Data Visualization Gallery
Excel-generated barplots are boring. In this page I will keep sharing the codes for eye-catching plots that I made during several projects, which I think are interesting and might be useful in specific situations, mostly in bioinformatics and computational biomedicine research. Hope they give you ideas for your projects.
-
Visualizing the association between categories or the dynamics of variables over time using alluvial plot
Alluvial plot is versatile and useful in many situations. It can be used to describe the associations between the categories of two or three factor variables. In many cases alluvial plot can also visualize the flow or changes of one or more variables over time or different conditions. In this post I will demeonstrate the utility of alluvial plot in the latter case. Specifically, I will visualize the changes in data modality that a model uses across several training iterations, in the case of IMML model training.
-
Visualize the association between two continuous variables over time using lineplot
This line plot is useful when you have two continuos variables that are correlated to each other the association is a function of time. Particularly, I used this plot to visualize the dynamics in the association between the integrated gradient of a biomarker (TSH) to the target variable (LDL) accross several doctor visits in the DPV project.
-
Describing set combinations with boxplot, tileplot and UpSet plot
In this case I have a multiomic dataset, each omics has its own properties including number of features, number of samples and predictive performance for a phenotype.

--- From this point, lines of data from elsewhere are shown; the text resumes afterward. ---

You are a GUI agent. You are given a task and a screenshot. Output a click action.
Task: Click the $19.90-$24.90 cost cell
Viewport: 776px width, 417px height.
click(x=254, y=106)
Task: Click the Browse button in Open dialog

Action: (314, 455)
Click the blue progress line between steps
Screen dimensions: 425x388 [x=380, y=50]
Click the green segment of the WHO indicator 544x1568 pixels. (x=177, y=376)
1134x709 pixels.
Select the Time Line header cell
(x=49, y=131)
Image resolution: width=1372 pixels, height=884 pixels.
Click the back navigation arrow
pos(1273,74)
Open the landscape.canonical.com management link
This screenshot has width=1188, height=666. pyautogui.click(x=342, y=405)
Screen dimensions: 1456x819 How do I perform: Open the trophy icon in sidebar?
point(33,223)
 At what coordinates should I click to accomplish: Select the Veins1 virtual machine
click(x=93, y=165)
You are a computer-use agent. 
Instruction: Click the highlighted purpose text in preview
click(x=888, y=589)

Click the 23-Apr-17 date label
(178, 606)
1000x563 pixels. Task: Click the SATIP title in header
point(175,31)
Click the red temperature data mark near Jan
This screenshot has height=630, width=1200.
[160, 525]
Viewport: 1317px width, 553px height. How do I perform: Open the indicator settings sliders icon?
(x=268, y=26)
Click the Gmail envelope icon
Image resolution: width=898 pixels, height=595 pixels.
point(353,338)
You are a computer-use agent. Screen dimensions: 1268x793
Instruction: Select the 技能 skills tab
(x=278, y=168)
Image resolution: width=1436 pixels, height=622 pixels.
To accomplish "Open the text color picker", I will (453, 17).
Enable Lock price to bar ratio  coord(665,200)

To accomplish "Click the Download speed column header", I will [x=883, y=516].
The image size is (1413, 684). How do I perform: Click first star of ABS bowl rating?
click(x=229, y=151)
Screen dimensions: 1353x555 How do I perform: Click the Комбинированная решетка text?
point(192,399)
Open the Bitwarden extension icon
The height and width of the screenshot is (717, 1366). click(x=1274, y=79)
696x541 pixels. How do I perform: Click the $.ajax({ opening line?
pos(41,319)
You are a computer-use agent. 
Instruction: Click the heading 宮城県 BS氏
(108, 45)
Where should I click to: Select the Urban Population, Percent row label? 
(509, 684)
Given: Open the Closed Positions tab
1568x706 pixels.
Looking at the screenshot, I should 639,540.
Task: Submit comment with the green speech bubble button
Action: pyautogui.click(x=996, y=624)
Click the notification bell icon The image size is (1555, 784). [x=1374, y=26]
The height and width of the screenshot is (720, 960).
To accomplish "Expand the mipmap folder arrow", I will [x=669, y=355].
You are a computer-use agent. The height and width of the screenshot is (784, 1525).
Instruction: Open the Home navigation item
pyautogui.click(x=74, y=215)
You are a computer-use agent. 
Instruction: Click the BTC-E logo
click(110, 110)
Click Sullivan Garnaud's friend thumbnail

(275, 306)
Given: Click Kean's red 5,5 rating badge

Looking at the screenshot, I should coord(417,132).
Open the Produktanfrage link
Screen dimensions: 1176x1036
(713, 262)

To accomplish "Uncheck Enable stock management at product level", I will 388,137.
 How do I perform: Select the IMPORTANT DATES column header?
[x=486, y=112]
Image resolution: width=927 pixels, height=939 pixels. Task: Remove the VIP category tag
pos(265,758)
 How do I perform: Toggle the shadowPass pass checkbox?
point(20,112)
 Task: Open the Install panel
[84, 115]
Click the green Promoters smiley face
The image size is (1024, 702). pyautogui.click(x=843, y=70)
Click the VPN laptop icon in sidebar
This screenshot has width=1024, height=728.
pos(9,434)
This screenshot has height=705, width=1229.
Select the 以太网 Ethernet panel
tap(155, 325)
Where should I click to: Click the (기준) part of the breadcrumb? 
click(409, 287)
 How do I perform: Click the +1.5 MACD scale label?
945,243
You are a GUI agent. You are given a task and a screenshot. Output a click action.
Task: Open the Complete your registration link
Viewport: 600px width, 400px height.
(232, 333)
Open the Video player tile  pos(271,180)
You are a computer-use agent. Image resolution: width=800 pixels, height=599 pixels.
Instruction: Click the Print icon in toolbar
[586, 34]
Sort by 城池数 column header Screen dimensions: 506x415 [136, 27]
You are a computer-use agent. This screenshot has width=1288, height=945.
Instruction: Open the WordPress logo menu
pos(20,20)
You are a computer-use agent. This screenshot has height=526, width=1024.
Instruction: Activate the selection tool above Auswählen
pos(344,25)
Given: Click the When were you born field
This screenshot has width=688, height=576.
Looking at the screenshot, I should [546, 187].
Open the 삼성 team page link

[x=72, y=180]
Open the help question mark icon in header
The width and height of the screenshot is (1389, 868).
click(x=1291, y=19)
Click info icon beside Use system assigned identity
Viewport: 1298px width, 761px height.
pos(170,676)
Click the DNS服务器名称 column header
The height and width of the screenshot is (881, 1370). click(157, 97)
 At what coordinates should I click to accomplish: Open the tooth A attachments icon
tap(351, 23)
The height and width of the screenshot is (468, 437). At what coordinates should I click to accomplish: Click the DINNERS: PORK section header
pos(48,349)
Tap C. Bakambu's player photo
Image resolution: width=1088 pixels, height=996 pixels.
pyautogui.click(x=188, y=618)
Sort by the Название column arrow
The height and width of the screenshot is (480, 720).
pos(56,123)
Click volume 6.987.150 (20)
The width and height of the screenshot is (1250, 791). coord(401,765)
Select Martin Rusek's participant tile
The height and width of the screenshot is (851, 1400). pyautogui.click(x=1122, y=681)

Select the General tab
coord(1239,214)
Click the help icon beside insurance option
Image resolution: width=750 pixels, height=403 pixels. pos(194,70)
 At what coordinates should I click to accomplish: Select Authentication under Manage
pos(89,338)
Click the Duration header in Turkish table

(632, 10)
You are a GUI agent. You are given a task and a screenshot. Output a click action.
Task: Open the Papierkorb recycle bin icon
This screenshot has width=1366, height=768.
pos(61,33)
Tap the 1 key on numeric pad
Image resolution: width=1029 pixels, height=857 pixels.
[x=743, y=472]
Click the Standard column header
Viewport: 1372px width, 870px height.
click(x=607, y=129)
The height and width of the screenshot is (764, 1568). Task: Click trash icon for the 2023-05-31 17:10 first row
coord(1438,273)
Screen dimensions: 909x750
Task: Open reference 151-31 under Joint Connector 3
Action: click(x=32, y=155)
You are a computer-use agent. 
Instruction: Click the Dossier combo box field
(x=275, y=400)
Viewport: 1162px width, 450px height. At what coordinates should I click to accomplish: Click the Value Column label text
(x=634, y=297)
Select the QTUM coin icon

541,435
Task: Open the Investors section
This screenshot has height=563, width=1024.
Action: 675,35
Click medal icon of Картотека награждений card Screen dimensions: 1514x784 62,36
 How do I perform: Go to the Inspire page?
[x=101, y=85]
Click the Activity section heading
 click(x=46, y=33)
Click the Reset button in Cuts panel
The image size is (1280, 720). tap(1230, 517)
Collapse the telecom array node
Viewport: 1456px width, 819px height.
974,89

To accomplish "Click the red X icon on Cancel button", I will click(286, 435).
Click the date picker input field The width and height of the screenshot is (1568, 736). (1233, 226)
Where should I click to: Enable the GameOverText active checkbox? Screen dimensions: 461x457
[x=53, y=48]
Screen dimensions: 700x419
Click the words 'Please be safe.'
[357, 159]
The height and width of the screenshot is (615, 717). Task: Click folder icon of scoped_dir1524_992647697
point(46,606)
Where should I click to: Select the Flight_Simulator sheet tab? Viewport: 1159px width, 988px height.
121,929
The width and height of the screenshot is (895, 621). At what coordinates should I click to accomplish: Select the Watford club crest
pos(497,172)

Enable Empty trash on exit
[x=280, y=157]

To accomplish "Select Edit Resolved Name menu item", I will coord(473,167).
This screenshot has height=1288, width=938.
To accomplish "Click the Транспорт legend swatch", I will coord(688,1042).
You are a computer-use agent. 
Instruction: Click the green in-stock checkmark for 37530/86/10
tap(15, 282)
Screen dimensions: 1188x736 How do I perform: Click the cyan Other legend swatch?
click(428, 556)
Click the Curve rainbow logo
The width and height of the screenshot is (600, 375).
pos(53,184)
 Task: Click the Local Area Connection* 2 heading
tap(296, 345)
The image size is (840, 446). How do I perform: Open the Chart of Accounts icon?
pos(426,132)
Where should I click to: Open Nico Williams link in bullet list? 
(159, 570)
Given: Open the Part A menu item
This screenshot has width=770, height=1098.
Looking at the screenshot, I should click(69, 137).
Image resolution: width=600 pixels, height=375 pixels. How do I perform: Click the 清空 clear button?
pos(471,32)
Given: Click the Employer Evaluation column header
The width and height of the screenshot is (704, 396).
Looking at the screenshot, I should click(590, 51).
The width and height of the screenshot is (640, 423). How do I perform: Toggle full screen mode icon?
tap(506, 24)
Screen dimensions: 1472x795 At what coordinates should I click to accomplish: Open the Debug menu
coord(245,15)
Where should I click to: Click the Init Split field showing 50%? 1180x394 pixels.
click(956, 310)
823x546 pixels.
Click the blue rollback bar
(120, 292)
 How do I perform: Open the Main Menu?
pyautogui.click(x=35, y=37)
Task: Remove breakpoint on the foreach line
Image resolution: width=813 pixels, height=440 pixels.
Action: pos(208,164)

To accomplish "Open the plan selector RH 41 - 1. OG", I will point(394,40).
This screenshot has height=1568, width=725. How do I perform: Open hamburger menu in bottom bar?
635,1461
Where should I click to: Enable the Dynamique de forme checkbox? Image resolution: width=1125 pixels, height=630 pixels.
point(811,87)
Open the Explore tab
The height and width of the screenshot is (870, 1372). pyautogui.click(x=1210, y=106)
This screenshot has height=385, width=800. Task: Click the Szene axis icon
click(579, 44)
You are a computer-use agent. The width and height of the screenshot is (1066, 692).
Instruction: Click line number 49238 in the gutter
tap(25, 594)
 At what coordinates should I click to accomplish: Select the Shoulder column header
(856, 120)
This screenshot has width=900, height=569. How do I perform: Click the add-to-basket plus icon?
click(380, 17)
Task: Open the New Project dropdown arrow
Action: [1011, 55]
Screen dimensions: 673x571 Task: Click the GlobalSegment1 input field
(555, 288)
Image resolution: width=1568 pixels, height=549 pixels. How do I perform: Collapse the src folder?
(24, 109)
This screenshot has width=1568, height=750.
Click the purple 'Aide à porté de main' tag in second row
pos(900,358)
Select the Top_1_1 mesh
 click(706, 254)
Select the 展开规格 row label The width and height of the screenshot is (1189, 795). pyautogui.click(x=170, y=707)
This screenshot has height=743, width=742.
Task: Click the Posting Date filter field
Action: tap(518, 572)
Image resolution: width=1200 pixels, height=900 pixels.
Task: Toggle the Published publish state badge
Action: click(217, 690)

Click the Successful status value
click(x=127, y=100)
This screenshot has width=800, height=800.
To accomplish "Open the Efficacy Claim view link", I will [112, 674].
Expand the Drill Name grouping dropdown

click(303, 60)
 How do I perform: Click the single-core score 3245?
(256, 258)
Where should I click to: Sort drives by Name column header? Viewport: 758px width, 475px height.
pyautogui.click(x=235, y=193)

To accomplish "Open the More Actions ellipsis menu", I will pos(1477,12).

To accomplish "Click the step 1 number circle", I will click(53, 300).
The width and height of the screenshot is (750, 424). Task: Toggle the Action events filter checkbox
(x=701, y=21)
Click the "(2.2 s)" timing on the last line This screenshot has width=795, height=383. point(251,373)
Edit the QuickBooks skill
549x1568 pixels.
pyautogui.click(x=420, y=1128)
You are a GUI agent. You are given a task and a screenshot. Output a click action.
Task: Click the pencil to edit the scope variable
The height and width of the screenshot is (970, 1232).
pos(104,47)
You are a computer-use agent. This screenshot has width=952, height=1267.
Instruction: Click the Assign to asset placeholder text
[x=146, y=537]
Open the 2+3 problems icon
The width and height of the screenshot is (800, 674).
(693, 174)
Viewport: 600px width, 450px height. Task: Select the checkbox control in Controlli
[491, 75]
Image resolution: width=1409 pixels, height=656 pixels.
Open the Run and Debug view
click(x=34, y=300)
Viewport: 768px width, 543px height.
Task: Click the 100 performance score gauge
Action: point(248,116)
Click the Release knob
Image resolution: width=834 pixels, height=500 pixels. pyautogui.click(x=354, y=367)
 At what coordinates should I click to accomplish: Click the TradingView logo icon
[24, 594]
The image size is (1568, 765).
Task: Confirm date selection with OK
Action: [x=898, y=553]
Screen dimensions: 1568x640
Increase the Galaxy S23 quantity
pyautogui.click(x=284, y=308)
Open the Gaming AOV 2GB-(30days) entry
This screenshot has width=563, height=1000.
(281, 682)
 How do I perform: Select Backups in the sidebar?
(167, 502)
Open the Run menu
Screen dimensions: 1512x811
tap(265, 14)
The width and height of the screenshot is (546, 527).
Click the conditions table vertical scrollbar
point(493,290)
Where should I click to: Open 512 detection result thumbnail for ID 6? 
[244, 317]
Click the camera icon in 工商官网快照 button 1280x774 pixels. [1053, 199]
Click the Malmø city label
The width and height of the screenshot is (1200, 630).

I was evaluating the performance of combinations of these omics and wanted to visualize the result. First I will give a descriptive vizualization of the dataset using UpSet plot and then prediction performance of the possible combinations using boxplot and tileplot.
-
Describing distribution of samples of two or more categories and their quantitative properties
Here I’m not sure the exact name of this kind of plot, Google didn’t really help, so I call it waterfall plot for now, due to the resemblance. This plot is useful when you want to visualize the ranking of the samples of many categories and their quantitative properties at the same time. Particularly, I used this plot to visualize the samples ranked according to their prediction probabilities (in a classification task) and their actual prediction probabilities accross cross-valiation iterations.